--- Provided entries Enclosed Below ---

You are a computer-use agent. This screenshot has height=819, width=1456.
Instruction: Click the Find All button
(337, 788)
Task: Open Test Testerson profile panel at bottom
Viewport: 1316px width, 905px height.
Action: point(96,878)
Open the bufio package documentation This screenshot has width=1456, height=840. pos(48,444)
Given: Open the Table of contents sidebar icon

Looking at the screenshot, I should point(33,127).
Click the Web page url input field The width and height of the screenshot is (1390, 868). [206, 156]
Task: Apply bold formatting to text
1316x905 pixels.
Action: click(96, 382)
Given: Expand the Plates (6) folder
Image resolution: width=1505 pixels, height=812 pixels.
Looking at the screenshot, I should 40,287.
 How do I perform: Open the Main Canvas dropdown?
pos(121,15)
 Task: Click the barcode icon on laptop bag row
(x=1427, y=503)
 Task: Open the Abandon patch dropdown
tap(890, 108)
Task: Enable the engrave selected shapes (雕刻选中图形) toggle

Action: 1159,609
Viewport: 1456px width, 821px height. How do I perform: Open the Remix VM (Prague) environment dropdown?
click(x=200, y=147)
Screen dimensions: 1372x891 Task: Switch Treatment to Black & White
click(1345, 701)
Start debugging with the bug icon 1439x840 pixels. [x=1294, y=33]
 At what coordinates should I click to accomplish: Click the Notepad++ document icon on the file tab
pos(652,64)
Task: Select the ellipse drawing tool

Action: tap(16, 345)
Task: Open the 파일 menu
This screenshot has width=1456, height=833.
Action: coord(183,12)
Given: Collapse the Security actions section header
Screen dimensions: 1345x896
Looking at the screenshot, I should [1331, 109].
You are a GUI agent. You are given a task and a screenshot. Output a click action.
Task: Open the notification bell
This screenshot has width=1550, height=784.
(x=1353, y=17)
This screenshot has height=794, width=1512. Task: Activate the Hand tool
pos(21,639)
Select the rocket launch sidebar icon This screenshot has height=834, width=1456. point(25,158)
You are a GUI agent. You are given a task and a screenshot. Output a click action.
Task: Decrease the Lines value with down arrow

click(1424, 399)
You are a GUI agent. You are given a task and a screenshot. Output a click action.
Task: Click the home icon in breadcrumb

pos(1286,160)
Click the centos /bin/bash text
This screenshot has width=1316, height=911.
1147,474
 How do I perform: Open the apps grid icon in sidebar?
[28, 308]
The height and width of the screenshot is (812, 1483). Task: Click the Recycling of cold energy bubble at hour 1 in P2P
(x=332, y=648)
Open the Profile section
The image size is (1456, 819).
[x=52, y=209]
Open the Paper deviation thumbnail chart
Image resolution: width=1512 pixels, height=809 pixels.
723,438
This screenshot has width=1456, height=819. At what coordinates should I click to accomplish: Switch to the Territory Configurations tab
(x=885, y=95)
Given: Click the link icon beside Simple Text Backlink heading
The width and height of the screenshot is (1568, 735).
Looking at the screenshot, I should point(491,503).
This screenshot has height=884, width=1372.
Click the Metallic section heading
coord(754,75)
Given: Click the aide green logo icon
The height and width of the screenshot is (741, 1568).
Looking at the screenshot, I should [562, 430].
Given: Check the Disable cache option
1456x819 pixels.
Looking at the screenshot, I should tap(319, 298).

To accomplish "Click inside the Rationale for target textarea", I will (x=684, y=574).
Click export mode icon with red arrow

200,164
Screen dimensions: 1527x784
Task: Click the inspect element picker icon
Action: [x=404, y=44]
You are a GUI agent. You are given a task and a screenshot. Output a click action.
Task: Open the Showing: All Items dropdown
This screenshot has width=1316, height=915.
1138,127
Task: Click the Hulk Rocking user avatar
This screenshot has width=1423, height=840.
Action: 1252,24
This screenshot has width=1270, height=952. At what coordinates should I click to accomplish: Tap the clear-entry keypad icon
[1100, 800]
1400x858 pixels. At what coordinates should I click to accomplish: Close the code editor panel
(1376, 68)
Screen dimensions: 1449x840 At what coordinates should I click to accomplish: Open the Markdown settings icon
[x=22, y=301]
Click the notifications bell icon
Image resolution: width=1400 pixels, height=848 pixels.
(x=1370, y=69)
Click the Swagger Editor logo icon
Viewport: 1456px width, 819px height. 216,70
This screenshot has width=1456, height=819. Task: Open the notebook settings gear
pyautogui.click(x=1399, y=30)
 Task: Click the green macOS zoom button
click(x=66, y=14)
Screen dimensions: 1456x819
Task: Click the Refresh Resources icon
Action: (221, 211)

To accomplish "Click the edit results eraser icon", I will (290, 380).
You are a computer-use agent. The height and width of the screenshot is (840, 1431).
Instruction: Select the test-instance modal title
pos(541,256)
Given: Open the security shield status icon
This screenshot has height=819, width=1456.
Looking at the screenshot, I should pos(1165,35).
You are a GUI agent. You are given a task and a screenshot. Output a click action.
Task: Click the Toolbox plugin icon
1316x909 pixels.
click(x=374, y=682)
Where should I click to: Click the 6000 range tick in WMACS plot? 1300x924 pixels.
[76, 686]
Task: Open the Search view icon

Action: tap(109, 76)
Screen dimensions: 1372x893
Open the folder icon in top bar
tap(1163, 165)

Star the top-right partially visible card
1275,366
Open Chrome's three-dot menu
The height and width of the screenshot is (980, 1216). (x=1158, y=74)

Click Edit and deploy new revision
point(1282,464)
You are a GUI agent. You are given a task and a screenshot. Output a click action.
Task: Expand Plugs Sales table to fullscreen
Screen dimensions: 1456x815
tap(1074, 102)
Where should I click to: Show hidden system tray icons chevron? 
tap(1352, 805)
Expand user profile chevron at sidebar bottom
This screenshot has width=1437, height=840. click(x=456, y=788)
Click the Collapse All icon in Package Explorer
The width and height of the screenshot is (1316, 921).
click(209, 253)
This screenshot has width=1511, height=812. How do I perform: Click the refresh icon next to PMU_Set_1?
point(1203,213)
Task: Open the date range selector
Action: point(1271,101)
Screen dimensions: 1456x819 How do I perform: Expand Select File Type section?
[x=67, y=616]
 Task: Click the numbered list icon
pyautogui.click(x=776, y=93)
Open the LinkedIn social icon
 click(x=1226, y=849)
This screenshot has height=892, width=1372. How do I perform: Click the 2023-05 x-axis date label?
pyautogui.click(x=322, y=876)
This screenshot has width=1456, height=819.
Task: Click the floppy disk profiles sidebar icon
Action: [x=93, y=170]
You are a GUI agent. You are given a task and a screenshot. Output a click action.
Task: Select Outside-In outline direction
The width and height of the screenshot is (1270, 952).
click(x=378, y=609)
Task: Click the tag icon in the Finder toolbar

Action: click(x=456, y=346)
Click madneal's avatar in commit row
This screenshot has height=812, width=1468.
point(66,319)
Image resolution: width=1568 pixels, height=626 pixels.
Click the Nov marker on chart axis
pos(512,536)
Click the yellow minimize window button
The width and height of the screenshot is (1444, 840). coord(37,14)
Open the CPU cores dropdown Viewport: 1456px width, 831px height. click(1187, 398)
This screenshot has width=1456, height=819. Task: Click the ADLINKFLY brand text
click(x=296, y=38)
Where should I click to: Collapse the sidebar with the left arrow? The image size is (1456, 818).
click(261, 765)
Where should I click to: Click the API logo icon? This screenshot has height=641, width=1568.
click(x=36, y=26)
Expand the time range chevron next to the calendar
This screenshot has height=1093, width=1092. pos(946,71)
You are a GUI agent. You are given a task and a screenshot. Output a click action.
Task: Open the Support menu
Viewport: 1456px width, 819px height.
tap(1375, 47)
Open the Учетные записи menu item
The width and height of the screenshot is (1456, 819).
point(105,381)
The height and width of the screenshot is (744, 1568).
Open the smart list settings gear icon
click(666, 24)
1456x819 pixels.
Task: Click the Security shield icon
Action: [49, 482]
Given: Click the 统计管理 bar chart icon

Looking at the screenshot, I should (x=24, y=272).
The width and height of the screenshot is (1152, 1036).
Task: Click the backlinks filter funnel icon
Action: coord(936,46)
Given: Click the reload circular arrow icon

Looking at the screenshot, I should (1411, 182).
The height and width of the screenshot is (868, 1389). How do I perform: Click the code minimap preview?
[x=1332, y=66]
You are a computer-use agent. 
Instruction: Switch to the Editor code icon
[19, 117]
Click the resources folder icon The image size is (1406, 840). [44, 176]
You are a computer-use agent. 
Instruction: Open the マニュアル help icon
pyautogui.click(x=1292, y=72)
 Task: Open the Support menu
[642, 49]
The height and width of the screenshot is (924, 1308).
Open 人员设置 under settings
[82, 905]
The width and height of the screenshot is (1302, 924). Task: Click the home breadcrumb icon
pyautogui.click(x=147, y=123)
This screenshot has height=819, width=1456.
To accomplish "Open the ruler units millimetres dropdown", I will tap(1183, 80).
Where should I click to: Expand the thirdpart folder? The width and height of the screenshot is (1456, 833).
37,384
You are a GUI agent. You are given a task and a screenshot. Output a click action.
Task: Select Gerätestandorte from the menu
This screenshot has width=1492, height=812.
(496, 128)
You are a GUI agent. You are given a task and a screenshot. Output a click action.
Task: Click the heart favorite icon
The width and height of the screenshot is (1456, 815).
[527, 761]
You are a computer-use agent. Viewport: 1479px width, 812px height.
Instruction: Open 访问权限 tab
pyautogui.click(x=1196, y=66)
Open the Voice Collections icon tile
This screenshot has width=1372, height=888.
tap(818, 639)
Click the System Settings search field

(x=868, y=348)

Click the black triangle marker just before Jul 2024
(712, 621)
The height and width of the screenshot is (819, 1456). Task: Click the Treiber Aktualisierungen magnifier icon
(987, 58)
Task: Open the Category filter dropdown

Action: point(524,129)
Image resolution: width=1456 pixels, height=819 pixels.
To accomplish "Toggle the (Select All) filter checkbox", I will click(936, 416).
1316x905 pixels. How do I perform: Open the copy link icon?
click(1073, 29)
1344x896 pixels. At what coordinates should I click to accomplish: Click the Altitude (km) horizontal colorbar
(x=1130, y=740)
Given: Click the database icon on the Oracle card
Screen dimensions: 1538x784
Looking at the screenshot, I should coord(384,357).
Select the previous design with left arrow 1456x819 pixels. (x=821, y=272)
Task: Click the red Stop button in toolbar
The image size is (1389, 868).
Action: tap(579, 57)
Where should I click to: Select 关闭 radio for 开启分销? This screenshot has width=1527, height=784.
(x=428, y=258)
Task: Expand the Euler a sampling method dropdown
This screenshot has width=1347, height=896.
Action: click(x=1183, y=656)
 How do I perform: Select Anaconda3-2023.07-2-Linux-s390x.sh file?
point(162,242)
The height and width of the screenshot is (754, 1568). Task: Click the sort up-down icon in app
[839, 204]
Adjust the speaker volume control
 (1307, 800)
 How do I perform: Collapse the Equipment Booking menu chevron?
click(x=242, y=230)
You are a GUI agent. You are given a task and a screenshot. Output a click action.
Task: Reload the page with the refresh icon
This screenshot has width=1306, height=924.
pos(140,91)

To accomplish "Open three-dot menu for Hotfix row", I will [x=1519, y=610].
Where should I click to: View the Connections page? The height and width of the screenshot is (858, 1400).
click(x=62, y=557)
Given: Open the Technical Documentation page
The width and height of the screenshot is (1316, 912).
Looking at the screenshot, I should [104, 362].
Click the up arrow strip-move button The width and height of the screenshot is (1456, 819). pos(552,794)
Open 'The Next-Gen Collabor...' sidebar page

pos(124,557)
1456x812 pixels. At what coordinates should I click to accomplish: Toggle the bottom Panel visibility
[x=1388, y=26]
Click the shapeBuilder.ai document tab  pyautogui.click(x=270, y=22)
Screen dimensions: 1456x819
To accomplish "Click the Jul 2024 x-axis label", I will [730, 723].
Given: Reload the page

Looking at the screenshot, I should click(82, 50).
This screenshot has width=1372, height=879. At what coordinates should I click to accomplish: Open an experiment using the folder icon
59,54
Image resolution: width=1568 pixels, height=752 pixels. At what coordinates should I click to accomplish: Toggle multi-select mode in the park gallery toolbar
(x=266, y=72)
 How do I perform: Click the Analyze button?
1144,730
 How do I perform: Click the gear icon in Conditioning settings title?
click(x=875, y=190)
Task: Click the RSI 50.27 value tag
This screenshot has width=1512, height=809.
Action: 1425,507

--- End of Enclosed Provided entries ---

:: What the task asks ::
Your task is to find every line above containing the word "bell" and copy it.

:: Response for this exercise ::
Task: Open the notification bell
Click the notifications bell icon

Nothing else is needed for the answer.